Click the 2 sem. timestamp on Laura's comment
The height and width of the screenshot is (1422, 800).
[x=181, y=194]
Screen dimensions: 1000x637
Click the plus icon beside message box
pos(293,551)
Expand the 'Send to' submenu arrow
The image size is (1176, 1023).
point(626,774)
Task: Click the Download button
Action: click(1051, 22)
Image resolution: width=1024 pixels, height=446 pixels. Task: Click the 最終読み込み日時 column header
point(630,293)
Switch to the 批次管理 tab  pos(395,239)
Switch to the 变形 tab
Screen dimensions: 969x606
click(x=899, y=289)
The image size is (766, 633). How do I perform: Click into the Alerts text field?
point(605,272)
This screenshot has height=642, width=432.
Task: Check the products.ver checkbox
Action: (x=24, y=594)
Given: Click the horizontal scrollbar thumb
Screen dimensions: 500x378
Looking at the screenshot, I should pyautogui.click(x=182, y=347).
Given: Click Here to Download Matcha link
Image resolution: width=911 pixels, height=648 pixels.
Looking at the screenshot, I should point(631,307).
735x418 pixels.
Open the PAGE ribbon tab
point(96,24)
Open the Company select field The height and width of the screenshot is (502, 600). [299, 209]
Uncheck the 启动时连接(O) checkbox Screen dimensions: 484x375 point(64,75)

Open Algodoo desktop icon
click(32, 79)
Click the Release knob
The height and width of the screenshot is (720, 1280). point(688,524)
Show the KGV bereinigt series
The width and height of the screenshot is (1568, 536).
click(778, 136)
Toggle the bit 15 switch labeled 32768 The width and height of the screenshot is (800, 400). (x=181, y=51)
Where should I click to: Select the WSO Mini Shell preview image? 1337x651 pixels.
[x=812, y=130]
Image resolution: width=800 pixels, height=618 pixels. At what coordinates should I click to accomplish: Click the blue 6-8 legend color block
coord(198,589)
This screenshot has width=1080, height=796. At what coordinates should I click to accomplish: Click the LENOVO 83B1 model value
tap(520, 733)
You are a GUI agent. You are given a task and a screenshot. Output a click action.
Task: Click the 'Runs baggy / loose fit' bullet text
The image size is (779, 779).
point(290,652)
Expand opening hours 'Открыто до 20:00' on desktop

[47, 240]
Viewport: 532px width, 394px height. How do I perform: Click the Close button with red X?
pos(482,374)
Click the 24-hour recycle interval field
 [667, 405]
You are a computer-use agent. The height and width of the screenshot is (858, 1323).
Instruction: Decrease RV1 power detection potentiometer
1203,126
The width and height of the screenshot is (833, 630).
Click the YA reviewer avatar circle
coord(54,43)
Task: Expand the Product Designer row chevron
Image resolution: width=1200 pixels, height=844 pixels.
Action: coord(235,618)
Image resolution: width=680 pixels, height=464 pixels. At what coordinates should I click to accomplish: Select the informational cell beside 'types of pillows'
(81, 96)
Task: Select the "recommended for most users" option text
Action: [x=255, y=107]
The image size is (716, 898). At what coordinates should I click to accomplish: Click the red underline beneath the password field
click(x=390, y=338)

####################

**EXERCISE GOAL**. Your output should be the lines from the one with "Image resolution: width=680" through the last line of the entries above, copied exactly and nothing more.

**ANSWER**.
Image resolution: width=680 pixels, height=464 pixels. At what coordinates should I click to accomplish: Select the informational cell beside 'types of pillows'
(81, 96)
Task: Select the "recommended for most users" option text
Action: [x=255, y=107]
The image size is (716, 898). At what coordinates should I click to accomplish: Click the red underline beneath the password field
click(x=390, y=338)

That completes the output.